I have $5$ flavors of ice cream and $6$ scoops available, how many different combinations can be produced. You are able to repeat as many flavors and order of the scoops does not matter.

 A: Here is another way to look at this: Imagine you had 4 bars and 6 dots. These 4 bars determine 5 regions.
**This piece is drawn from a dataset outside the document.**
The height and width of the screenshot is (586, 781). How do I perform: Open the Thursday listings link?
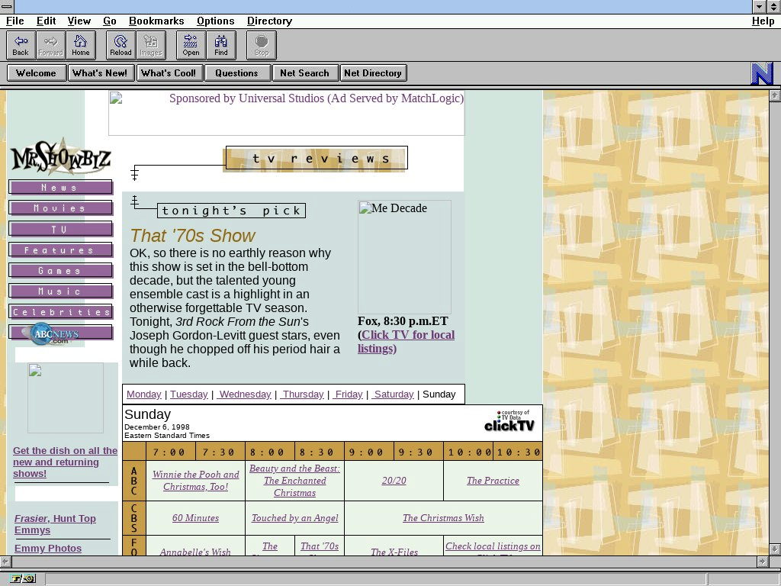(x=303, y=394)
The number of dots in each region is the number of scoops of that flavor.
Ex: If you want two of the first flavor, two of the third flavor and two of the 5th flavor; you have ..||..||..
Then, your total number of combinations is just the number of ways to arrange 6 dots and 4 bars = 10 choose 4.
A: This is asking for the number of solutions to:
$$\sum_{i=1}^5 x_i = 6$$
where $0\le x_i\le6$.
In this $x_1$ is the number of scoops flavor $1$ and so on, so we consider $0+1+1+4+0$ as different to $1+0+4+0+1$ and so on.
The partitions of $6$ into at most $5$ parts are $6,51,42,411,33,321,3111,222,2211,21111$.
By adding with zeroes if necessary, we can count the number of compositions of each as
$$\dfrac{5!}{\prod_\limits{k=0}^6 (||=k)!}$$
where $(||=k)$ is the number of elements that equal $k$.
So the partition $6$ gives $\frac{120}{24}=5$ (from the $0$-count), corresponding to $60000,06000,00600,00060,00006$.
Continuing we get $20,20,30,10,60,20,10,30,5$, summing to $210$ with the previous $5$.
Which happens to be $\dbinom{10}{4}$.